TextQL Built a Rosetta Stone for Enterprise Data — and It Actually Works
Most natural language query tools fail when you move beyond your laptop. TextQL built theirs to work with data that doesn't fit on a single computer.
The company spent three years teaching AI how to work with tables at enterprise scale. Not the tables you find in a Google Doc or Excel file. The ones with hundreds of thousands of tables, trillions of rows, and petabytes of data spread across different systems.
Ethan Ding, TextQL's CEO, explained their approach during the 64th IT Press Tour. "First generation AI products were designed for documents that fit on your computer," he said. "Try to put more than 10 gigabytes of data in an Excel file and your computer starts to fall apart."
The Real Problem
Enterprise data lives in data warehouses, ERP systems, CRM platforms, and ITSM tools. Each platform has its own query language, table format, and way of storing data. Moving data between these systems costs millions of dollars and takes months.
The expense isn't accidental. These platforms deliberately make it expensive to leave. They charge 10 to 20 times markup on the underlying infrastructure costs. A CFO who wants to move business logic from SAP to NetSuite faces a contract with Accenture that runs $50 million over five years — and only moves 10% of the actual business logic.

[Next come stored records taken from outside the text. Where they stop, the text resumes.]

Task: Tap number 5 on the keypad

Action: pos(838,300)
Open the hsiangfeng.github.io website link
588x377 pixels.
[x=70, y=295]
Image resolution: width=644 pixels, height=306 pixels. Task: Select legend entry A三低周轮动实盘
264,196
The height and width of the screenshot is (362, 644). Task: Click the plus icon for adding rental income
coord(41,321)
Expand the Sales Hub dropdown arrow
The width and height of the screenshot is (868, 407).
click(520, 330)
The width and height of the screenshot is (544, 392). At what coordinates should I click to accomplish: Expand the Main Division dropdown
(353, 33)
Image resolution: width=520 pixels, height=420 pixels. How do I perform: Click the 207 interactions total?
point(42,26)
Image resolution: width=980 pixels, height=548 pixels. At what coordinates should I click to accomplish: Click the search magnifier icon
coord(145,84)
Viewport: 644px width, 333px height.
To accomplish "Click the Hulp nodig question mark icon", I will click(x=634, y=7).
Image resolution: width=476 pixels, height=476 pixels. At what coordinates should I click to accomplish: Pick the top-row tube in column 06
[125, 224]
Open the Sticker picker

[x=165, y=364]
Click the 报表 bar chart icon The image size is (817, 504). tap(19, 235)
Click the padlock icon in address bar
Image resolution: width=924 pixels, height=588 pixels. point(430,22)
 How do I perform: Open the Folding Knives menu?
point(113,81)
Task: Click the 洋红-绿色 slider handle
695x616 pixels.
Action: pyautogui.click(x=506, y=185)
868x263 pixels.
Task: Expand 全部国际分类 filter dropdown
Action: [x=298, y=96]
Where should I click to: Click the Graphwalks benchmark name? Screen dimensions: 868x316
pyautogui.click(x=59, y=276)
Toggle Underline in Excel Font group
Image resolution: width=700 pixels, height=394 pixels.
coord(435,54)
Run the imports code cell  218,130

"If your landlord knew it cost you $50 million to move apartments, they could charge whatever they wanted," Ding said. "That's why these platforms have really high lock-in."
The Technical Challenge
TextQL built what Ding calls a "Rosetta Stone system." Instead of translating between every possible combination of query languages and table formats (an n-by-n complexity problem), they created an intermediary layer that makes it a one-by-n problem.
The system can connect to any database and translate queries on the fly. It doesn't require data migration or lengthy setup. You connect your database, ask a question in natural language, and the AI agent writes code, checks results, and tries different approaches when queries fail.
During the demo, Ding showed how the system handles a complex query about flight routes and passenger data. The AI wrote SQL queries, caught execution errors, rewrote the queries, and eventually produced visualizations on a satellite map. All without manual intervention.
"The AI is problem-solving the same way a human data scientist would," Ding explained. "You try something, it fails, you keep working through it."
What Makes It Different
Most natural language query tools work fine with documents and small datasets. TextQL focused on the hard stuff. They can handle petabytes of data across multiple systems with different schemas. The system reconciles when a customer appears as "Fred" in one database, "Fred Frankel" in another, and "Emails are not allowed" in a third.
The company uses Claude and GPT models but runs their own infrastructure layer. "We can spin up a really big computer on the fly," Ding said. "Historically, you had to do this work where the database lives. We can do it on the fly, which means you only pay for minutes in transit."
Their pricing model reflects this approach. They charge based on compute usage, not on tokens or seats. Customers commit to an amount and burn it down as they use the system.
The Hard Road
TextQL started in December 2022. They rewrote their entire codebase seven times. The first version didn't work. Neither did the second. Or the third.
"We lost every customer until January of this year," Ding admitted. "All the code is new as of January. We haven't lost a single customer or pilot since then."
The 15-person team is mostly senior engineers — dropouts from high-frequency trading firms, former researchers, and people with Master's and PhDs. The CTO was the youngest senior engineer ever at Facebook, working on a team led by Andrew Bosworth (the person who got the famous billion-dollar offer from Facebook).
Current State
TextQL raised $5 million and projects $7 to 7.5 million in revenue. They started serious customer conversations in June and closed their first major contracts. Sales cycles in this space typically run 12 months. TextQL shortened theirs to six.
Their target customers are CFO offices, financial services firms, and healthcare organizations. The team recently hired experienced enterprise sales executives who've sold to Fortune 500 companies for decades.
"Put us in a room next to competing software," Ding challenged. "Put us in a one-to-one comparison. I will bet on our system every time."
The company's approach works because they focused on the hardest problems first. When data is spread across multiple systems, when queries need to run against trillions of rows, when the cost of vendor lock-in reaches millions of dollars — that's where TextQL operates.
Most companies promise natural language querying. TextQL built a system that can actually deliver it at enterprise scale. That's a meaningful difference.